Adopting TOGAF Framework for Sustainable and Scalable Robusta Coffee Leaf Rust Management

Agricultural Technology Integration Coffee Leaf Rust Coffee Rust Detection TOGAF Framework

Authors

  • Thein Oak Kyaw Zaw School of Business and Technology, International Medical University, Kuala Lumpur, 57000, Malaysia
  • Kalaiarasi Sonai Muthu Anbananthen
    kalaiarasi@mmu.edu.my
    Centre for Advanced Analytics, CoE for Artificial Intelligence & Faculty of Information Science and Technology, Multimedia University, Melaka 75450, Malaysia
  • Saravanan Muthaiyah School of Business and Technology, International Medical University, Kuala Lumpur, 57000, Malaysia
  • Baarathi Balasubramaniam Centre for Advanced Analytics, CoE for Artificial Intelligence & Faculty of Information Science and Technology, Multimedia University, Melaka 75450, Malaysia
  • Suraya Mohammad Communication Technology Section, Universiti Kuala Lumpur British Malaysian Institute, Gombak, Selangor, Malaysia
  • Yunus Yusoff Institute of Informatics and Computing in Energy (IICE) and College of Computing and Informatics, University Tenaga Nasional, 43000 Kajang, Malaysia
  • Khairul Shafee Kalid Department of Computer Information Sciences, Universiti Teknologi PETRONAS, Seri Iskandar, Malaysia
Vol. 9 No. 3 (2025): June
Research Articles

Downloads

Robusta coffee (Coffea canephora) is a globally significant crop. However, managing Coffee Leaf Rust remains challenging due to the reliance on manual detection methods and the lack of structured technological integration. This study proposes a TOGAF-based framework as a scalable and adaptable solution for structuring Coffee Leaf Rust management strategies. The framework leverages enterprise architecture principles to integrate learning algorithms, image detection, and systematic plantation mapping within a structured approach that enhances data organization, rust severity visualization, and predictive analysis. The proposed framework provides a strategic roadmap for integrating technology into Coffee Leaf Rust detection and management by focusing on modularity, scalability, and stakeholder engagement. Unlike existing ad-hoc approaches, this framework is a foundation for future technology-driven solutions, balancing manual practices with structured digital adoption.

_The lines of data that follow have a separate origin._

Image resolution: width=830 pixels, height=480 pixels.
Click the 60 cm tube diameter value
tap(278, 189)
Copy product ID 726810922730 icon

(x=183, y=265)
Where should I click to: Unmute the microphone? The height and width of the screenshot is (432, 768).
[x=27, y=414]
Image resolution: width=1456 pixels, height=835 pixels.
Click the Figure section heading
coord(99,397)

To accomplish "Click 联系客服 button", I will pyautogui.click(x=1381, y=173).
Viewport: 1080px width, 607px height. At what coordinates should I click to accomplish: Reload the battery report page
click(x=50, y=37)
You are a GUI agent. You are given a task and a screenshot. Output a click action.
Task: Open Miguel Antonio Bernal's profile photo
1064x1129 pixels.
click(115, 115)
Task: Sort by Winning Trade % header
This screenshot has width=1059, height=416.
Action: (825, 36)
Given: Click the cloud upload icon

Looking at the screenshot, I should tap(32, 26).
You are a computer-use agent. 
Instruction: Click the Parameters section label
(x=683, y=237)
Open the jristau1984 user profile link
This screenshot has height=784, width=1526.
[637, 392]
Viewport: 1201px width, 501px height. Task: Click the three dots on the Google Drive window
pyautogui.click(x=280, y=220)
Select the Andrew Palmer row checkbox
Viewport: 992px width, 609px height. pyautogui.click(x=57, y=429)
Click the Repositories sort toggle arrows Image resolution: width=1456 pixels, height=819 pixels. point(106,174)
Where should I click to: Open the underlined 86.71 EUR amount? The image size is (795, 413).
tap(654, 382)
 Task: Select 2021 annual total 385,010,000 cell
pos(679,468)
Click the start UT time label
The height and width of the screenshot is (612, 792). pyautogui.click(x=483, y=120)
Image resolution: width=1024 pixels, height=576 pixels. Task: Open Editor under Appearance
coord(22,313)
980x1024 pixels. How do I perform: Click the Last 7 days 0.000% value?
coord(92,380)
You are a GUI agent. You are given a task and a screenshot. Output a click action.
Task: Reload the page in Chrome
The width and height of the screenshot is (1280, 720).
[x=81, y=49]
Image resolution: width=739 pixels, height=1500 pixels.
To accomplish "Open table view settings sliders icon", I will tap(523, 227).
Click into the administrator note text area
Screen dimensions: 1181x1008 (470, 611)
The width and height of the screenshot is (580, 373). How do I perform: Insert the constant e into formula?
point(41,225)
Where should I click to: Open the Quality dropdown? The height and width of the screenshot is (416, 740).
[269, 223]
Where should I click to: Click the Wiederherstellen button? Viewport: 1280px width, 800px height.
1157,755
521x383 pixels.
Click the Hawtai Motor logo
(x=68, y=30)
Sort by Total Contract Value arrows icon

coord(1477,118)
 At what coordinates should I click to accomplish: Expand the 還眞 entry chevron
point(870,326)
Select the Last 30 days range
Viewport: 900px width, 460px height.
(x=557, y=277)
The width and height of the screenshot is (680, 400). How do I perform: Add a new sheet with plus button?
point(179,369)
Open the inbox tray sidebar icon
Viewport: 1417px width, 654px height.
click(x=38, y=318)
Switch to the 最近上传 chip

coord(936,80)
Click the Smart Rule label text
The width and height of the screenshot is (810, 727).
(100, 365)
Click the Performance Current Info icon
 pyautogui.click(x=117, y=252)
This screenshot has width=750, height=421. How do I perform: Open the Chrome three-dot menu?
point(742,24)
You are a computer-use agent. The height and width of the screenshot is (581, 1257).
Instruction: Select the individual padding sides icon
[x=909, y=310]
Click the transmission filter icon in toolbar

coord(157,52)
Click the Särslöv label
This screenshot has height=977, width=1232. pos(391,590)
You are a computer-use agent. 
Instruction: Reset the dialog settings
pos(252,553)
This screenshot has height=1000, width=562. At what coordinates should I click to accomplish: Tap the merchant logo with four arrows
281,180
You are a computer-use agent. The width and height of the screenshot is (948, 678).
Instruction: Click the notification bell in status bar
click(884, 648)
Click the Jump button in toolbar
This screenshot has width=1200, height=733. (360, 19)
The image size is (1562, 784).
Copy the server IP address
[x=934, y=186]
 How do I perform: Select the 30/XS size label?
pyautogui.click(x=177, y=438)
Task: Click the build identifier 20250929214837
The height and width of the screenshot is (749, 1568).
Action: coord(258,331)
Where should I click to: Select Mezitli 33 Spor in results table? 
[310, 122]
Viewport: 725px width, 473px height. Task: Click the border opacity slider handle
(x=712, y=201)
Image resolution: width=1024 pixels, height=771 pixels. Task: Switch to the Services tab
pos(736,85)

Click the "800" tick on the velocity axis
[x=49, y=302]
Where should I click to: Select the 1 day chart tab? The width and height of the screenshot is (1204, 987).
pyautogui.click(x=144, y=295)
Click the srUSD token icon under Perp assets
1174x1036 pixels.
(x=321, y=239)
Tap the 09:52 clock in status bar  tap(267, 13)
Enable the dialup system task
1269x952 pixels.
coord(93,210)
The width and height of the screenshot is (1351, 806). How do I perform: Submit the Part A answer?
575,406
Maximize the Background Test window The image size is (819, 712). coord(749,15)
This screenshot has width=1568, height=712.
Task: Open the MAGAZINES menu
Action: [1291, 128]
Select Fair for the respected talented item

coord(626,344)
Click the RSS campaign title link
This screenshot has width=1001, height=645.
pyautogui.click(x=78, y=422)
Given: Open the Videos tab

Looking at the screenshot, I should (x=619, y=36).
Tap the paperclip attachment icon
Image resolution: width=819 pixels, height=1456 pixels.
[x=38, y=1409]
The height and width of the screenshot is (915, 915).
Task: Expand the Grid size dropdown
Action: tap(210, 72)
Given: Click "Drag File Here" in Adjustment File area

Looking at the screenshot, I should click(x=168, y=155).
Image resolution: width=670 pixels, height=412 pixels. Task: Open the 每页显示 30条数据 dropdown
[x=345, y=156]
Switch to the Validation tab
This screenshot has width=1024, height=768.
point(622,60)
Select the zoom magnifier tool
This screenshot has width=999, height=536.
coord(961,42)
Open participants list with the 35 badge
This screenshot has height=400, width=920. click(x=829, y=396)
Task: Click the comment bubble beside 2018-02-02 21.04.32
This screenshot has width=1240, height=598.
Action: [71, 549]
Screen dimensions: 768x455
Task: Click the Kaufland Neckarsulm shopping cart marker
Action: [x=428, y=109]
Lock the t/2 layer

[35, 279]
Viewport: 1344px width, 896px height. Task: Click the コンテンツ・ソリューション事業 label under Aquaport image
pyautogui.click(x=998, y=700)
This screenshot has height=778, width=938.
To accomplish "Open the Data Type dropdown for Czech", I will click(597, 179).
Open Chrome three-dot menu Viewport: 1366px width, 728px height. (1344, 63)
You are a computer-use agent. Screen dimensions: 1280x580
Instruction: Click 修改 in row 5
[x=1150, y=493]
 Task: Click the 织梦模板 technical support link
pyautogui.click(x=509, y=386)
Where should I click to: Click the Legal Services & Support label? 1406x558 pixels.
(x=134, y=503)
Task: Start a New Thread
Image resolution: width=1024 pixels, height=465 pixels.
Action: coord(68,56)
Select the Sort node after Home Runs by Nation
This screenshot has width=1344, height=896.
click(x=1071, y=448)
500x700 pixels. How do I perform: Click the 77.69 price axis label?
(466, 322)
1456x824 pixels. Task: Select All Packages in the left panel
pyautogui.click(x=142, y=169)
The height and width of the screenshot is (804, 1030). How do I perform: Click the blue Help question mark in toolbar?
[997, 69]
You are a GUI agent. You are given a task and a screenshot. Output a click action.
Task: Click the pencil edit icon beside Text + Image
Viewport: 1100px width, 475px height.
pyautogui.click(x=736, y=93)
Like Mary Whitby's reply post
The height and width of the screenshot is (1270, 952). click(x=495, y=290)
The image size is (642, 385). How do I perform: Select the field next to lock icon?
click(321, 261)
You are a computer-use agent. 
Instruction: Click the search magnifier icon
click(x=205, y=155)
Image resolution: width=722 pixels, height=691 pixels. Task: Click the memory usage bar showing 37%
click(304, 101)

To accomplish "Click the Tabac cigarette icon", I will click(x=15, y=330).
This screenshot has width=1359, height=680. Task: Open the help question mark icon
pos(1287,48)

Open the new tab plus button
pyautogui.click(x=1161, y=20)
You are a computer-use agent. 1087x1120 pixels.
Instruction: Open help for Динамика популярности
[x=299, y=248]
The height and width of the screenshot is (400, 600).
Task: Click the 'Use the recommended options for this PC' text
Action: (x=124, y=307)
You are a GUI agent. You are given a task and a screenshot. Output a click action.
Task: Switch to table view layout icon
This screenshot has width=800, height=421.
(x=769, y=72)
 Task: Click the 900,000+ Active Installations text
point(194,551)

As no prior research has combined TOGAF with agricultural disease management, this study presents a novel conceptual contribution that could guide future developments in smart agriculture. By adopting this framework, the Robusta coffee industry can move toward proactive, data-driven Coffee Leaf Rust management, fostering long-term resilience and productivity.